[Start of Attachment]
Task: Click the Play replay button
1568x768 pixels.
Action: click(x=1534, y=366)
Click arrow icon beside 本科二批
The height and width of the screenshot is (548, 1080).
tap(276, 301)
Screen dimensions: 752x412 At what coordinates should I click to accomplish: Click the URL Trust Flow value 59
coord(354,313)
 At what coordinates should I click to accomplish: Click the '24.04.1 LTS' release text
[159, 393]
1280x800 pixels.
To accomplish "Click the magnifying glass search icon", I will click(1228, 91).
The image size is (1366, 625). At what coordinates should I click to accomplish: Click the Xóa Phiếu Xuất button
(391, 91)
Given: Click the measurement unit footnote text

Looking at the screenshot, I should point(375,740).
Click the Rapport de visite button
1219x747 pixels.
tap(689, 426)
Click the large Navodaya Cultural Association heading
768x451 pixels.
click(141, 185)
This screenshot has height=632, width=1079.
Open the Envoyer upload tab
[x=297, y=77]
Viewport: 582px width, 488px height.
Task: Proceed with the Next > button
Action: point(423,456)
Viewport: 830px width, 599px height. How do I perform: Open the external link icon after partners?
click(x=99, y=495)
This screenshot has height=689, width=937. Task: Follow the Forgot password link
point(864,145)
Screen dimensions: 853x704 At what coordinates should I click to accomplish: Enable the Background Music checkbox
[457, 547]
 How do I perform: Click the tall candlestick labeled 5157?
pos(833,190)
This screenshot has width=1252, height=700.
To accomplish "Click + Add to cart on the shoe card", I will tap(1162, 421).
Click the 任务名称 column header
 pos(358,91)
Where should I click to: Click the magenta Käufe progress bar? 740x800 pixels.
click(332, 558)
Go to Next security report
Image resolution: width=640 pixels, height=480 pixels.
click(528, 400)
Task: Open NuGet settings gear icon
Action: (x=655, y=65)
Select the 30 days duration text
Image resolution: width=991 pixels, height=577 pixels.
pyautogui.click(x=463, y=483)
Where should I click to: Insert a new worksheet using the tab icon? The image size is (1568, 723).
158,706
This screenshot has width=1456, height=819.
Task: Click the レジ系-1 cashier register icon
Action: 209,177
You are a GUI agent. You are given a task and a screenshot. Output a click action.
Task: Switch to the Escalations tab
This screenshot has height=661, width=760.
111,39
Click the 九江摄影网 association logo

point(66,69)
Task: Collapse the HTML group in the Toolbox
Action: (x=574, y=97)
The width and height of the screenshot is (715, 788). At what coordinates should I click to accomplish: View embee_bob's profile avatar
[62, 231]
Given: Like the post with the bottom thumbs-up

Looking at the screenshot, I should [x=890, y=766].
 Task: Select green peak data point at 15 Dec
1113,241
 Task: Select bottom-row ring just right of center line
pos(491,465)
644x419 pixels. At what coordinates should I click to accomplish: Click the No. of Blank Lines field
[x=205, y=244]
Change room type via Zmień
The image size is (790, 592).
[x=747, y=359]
[End of Attachment]
● **Task details**
Show all lines above containing "will".

● **Output for this task**
To accomplish "Click the magnifying glass search icon", I will click(1228, 91).
To accomplish "Click + Add to cart on the shoe card", I will tap(1162, 421).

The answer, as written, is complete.